‘Money isn’t Attawapiskat’s problem’

“Let’s be clear — what’s going on in the Northern Ontario ‘First Nation’ of Attawapiskat {a ‘nation’ of less than 2,000 people} is awful – the attempted suicides, the suicide pacts, the decrepit housing and foul water, the chronic unemployment, substance abuse and general despair.

“But let’s be equally clear: a legion of government social workers flown in from down south, visits by consoling cabinet ministers, emergency Parliamentary debates, and a few barge loads more of taxpayer dollars aren’t going to make an ounce of difference.

“Because the problem is neither lack of government, nor lack of other people’s money. attawapiskat1“When we see images of the squalid homes in Attawapiskat (or scores of other northern reserves) and hear about how residents use buckets as toilets because their towns lack water and sewers, we wonder how such Third World conditions can occur in a First World country such as Canada.

“It’s only natural, then, to conclude ‘First Nations’ are being starved for funds by Ottawa or the provinces.

“Then you hear someone such as Ontario Regional Chief Isadore Day say

“What if even just 25% of the profits from the diamond mine [90 km from Attawapiskat] went to the ‘First Nation’, do you think they’d have a new school?
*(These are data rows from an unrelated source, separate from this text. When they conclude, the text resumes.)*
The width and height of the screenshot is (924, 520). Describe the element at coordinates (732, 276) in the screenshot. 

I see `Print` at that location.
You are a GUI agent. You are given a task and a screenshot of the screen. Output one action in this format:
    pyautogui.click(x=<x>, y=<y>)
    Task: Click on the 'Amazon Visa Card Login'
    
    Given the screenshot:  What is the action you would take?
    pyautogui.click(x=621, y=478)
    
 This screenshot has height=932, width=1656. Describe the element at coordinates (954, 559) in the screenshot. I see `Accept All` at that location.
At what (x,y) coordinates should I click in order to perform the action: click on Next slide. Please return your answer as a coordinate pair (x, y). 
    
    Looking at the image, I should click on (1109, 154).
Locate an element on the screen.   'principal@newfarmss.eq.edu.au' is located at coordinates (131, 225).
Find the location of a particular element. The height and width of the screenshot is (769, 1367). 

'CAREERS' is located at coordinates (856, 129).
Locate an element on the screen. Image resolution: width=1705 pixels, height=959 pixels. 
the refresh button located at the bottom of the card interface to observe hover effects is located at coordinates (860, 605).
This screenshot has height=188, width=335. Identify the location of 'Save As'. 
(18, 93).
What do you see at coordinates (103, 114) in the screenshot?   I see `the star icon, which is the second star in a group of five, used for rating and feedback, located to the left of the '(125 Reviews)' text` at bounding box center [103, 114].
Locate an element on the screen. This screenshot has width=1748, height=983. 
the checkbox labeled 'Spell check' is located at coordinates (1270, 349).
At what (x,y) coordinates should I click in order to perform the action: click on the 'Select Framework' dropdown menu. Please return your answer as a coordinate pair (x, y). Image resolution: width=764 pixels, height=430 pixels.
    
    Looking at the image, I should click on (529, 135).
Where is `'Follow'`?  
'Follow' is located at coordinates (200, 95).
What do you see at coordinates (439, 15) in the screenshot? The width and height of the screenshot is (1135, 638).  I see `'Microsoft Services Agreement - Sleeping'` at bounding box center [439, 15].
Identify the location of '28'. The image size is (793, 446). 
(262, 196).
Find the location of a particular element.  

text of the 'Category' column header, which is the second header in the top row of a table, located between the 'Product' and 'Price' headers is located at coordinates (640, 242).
They might have two or three. Do you think they’d maybe have a swimming pool for the kids? I think so.”

“And that sounds pretty reasonable to you.

“But consider this: Diamond company ‘DeBeers’ already pays the Attawapiskat council nearly $3 MILLION A YEAR for a town of under 2,000 people.

“Five years ago, DeBeers gave the community 22 housing units after former Chief Theresa Spence declared a housing emergency. Spence (whose ‘Idle No More’ hunger strike made her famous) was only too happy to tour southern reporters around the walled tents and uninsulated shacks some residents were living in during the winter.

“But what most newscasts missed were the empty DeBeers units that Spence and council couldn’t figure out how to distribute.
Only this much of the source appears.